Note that this recovery process requires submitting a proposal to the NNS, and therefore works only for recovering regular subnets (not the NNS subnet). This process of recovering a subnet is often termed as disaster recovery in many Internet Computer docs.
Handling NNS canister failures
The Internet Computer has a special subnet called the Network Nervous System (NNS) which hosts a lot of canisters that govern the entire Internet Computer. This includes the root canister, governance canister, ledger canister, registry canister, etc.

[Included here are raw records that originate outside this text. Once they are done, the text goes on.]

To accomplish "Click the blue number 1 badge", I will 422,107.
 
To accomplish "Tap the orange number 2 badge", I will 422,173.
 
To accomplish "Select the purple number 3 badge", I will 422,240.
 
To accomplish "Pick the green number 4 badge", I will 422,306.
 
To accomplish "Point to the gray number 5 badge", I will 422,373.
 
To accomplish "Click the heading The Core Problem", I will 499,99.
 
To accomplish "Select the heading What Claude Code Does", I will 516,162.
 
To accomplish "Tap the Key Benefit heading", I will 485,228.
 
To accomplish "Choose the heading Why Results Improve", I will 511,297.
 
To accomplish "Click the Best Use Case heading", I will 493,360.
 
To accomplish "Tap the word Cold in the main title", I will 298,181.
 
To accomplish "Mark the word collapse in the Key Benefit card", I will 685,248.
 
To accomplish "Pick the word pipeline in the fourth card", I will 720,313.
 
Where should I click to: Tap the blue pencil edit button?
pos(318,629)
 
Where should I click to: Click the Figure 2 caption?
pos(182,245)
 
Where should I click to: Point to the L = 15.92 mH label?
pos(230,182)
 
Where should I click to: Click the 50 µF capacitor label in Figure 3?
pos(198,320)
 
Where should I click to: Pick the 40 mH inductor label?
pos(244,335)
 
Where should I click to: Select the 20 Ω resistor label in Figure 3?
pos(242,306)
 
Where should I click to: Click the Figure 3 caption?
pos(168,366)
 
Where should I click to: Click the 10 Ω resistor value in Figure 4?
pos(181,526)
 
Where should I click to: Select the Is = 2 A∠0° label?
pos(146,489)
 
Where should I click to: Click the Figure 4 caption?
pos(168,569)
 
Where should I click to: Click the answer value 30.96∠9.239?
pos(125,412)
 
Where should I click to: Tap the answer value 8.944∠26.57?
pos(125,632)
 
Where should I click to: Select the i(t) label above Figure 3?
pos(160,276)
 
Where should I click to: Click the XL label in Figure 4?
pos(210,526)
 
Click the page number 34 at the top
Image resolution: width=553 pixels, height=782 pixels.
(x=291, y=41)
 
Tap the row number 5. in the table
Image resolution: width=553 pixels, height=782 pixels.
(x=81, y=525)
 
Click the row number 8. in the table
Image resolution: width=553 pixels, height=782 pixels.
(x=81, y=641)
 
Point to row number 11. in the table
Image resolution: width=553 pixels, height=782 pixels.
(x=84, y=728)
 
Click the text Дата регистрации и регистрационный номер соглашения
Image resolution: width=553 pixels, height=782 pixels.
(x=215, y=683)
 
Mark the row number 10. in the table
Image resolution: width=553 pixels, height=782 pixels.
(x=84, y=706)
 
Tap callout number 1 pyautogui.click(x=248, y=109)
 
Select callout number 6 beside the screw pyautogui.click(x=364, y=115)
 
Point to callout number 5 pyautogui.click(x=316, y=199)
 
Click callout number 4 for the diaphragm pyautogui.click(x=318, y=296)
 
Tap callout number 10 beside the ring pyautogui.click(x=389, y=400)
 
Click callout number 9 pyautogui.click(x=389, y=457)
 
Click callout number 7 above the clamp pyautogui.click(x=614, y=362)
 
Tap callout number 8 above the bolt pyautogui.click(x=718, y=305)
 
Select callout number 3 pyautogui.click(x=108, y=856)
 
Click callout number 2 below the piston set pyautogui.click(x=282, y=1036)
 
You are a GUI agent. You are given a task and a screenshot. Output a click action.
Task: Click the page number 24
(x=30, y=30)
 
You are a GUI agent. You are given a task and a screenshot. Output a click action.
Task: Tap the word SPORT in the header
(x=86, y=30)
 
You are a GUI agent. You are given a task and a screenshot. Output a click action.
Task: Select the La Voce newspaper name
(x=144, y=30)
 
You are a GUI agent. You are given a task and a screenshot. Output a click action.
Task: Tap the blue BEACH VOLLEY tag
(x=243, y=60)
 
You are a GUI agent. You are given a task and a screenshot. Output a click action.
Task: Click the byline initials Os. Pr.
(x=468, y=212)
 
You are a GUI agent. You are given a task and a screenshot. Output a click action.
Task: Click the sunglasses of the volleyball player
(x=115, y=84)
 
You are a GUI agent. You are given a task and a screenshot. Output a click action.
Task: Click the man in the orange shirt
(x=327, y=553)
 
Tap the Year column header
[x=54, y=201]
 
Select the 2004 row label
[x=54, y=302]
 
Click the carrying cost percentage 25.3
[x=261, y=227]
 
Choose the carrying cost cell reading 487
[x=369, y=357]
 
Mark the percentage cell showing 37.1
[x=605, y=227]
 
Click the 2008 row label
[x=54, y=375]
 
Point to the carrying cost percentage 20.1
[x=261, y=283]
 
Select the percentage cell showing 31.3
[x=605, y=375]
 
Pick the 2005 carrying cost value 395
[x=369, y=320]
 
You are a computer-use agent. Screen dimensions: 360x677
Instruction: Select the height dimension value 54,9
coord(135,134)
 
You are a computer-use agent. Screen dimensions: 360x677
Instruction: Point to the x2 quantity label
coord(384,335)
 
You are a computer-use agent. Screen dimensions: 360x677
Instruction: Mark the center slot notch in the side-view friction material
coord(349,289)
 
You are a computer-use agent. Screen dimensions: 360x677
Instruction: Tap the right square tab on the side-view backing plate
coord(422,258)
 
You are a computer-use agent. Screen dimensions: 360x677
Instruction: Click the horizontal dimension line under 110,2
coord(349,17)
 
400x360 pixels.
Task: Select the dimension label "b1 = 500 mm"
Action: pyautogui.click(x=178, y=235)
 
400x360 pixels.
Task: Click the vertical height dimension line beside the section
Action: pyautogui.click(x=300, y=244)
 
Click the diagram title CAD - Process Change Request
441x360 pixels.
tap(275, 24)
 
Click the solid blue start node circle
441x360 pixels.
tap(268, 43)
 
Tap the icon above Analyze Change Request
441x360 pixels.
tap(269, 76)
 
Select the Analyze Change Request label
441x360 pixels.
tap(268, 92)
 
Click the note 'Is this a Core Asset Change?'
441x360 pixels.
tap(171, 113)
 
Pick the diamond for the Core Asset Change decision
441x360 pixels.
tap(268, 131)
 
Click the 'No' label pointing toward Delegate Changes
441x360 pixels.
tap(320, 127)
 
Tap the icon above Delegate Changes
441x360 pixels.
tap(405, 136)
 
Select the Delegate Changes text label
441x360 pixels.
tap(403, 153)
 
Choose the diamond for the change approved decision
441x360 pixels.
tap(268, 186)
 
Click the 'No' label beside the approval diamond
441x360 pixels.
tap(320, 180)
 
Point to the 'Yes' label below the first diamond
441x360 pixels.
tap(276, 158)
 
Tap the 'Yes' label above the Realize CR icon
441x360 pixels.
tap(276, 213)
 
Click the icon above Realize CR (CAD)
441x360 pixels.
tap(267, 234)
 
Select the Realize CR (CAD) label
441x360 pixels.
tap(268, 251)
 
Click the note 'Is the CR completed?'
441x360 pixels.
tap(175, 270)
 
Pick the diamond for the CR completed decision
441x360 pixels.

Suppose a canister in the NNS fails while the NNS subnet continues to make progress. This could be due to a software bug in the canister’s code. We then need to “upgrade” the canister, i.e., restart the canister with a new Web Assembly (WASM) code. Generally speaking, each canister in the Internet Computer has a (possibly empty) list of “controllers”. The controller has the right to upgrade the canister’s WASM code by sending a request to the subnet’s management canister. The lifeline canister is assigned as a controller for the root canister. The root canister is assigned as a controller for all the other NNS canisters. The root canister has a method to upgrade other NNS canisters (via calling the management canister). Similarly, the lifeline canister has a method to upgrade the root canister (via calling the management canister).
Suppose the governance canister is working. Then we can manually submit an NNS proposal to call the root/lifeline canister’s method to upgrade the failed canister. Anyone who staked ICP can vote on the proposal. If a majority of the voters accept, then the failed canister will be upgraded.
Handling NNS subnet failures
In the worst case, the entire NNS subnet could get stuck and fail to make progress. In such a case, all the node providers who contributed a node to the NNS subnet need to manually intervene, create a CUP and restart their node with the new CUP.